---------- RECORDS FOR THE EXERCISE
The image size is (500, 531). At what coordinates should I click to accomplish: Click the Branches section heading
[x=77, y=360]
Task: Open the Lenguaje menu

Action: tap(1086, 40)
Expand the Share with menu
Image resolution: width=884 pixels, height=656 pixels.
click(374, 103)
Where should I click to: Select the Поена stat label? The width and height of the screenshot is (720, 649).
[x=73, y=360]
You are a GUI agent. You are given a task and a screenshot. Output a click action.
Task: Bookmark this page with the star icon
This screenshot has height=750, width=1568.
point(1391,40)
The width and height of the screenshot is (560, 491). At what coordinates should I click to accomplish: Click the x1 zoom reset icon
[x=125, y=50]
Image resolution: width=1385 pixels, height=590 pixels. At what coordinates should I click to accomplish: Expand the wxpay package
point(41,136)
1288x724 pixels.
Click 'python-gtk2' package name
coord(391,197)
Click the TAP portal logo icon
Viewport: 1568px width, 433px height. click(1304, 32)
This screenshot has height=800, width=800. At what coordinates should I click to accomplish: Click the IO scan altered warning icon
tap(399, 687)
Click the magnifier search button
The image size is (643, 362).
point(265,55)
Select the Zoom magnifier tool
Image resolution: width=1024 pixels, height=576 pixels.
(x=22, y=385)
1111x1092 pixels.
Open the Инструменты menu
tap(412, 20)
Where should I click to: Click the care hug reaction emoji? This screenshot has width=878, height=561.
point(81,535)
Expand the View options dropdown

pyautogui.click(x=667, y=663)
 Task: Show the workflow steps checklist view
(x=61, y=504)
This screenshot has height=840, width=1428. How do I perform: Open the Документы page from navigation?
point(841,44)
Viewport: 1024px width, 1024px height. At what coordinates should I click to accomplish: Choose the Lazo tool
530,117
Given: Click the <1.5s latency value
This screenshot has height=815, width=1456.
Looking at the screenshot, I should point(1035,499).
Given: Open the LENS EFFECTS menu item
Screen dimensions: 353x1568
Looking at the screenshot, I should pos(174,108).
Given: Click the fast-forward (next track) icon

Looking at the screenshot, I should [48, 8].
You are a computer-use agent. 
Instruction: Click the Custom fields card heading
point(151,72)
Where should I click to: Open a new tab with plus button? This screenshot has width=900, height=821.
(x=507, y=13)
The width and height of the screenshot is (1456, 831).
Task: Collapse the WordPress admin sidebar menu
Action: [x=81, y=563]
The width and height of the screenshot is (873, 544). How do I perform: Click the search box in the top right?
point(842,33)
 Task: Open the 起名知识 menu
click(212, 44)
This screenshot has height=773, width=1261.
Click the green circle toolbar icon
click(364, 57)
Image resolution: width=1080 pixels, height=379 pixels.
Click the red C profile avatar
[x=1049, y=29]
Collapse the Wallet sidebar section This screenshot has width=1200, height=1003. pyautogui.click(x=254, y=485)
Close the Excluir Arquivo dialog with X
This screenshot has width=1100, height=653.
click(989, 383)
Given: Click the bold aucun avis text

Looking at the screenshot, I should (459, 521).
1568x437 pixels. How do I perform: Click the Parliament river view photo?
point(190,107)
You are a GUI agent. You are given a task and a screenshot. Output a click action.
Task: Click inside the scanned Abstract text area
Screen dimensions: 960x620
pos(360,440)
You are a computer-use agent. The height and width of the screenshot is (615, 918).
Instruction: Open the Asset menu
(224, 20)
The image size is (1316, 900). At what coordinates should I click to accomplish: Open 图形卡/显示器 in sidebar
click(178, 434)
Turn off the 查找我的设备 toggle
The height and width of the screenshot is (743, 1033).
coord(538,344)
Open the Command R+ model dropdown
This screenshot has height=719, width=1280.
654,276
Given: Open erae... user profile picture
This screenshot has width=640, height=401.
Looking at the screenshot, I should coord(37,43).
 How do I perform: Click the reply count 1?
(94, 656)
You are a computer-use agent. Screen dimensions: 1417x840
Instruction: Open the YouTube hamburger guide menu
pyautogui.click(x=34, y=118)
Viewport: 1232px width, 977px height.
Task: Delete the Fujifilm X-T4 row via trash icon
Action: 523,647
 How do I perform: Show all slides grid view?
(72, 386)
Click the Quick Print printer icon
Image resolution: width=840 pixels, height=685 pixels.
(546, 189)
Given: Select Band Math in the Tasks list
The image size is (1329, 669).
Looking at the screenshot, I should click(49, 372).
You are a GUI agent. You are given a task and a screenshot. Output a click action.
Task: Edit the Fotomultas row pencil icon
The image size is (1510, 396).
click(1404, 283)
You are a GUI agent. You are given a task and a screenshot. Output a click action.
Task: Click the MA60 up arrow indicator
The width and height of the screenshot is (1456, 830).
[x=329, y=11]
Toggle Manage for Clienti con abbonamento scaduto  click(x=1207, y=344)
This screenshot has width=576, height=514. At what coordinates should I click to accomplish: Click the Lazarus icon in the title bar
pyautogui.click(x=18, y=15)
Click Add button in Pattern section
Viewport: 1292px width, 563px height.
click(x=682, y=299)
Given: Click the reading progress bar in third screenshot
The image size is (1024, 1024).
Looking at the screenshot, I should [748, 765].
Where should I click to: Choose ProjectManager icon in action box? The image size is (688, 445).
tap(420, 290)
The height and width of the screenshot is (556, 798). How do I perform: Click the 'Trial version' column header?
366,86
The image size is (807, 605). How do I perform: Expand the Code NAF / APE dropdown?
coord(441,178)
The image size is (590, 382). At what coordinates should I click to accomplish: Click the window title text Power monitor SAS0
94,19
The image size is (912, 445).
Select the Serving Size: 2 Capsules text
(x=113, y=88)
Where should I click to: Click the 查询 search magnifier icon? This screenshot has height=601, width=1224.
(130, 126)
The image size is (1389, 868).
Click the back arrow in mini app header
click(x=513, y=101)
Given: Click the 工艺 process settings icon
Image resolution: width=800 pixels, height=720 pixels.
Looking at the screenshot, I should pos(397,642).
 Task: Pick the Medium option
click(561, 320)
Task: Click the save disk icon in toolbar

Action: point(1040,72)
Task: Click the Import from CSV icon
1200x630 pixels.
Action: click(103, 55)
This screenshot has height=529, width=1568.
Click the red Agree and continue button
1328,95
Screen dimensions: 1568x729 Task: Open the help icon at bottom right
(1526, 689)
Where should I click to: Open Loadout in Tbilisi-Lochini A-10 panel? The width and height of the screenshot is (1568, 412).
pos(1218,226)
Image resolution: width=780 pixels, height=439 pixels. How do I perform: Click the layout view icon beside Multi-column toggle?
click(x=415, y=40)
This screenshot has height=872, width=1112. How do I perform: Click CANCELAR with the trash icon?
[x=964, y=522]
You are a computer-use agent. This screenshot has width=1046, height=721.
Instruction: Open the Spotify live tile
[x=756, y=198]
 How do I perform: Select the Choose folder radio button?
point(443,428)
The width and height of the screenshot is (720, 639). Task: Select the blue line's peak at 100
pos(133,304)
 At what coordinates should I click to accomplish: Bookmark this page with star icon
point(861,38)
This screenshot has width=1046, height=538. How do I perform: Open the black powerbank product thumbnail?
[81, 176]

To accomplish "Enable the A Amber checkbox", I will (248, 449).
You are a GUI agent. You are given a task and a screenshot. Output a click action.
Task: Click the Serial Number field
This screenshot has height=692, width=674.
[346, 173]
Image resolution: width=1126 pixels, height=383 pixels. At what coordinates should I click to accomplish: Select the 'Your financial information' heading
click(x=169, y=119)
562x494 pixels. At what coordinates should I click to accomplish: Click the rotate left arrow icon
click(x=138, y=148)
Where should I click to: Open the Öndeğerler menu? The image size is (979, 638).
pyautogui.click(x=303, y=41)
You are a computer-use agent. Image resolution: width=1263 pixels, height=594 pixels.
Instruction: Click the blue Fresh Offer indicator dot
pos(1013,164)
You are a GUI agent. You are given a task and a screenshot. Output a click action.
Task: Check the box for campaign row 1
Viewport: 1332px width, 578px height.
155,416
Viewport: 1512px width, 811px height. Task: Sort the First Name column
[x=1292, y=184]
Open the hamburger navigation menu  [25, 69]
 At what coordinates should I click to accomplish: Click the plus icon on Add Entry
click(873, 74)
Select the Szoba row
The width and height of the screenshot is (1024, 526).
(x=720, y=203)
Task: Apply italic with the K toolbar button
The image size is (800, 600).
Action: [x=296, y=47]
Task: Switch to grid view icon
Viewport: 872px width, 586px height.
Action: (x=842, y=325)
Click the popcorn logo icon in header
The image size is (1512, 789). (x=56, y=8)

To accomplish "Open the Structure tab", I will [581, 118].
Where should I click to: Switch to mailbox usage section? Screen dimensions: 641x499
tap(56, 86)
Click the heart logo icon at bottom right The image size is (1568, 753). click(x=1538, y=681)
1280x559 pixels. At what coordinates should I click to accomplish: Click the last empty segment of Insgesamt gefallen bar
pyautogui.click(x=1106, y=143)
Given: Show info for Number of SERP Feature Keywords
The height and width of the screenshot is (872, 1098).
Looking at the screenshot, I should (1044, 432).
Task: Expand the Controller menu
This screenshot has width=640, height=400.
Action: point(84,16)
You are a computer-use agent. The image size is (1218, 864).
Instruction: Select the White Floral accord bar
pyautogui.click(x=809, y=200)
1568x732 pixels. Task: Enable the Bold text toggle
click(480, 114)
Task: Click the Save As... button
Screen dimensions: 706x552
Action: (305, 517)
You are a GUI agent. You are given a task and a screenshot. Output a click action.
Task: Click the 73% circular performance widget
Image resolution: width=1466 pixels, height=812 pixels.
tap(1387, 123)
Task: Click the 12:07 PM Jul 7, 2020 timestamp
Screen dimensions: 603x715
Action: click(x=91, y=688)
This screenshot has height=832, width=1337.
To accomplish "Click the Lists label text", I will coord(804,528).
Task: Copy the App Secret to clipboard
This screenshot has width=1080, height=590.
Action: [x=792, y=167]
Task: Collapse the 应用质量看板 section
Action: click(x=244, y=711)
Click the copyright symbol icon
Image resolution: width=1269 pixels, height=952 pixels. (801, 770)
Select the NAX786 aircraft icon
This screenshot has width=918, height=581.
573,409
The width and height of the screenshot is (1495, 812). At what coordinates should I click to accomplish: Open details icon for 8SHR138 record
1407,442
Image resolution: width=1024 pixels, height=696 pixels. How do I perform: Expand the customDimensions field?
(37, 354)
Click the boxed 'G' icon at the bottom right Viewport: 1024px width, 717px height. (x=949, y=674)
--------------------
DIRECTIONS FOR THIS TASK — Only the lines with "computer" are needed; find them in the records and copy each one.

SOLUTION TO THE EXERCISE —
You are a computer-use agent. 
You are a computer-use agent. The height and width of the screenshot is (615, 918).
You are a computer-use agent. Screen dimensions: 1417x840
You are a computer-use agent. This screenshot has width=1046, height=721.
You are a computer-use agent. Image resolution: width=1263 pixels, height=594 pixels.
You are a computer-use agent. The image size is (1218, 864).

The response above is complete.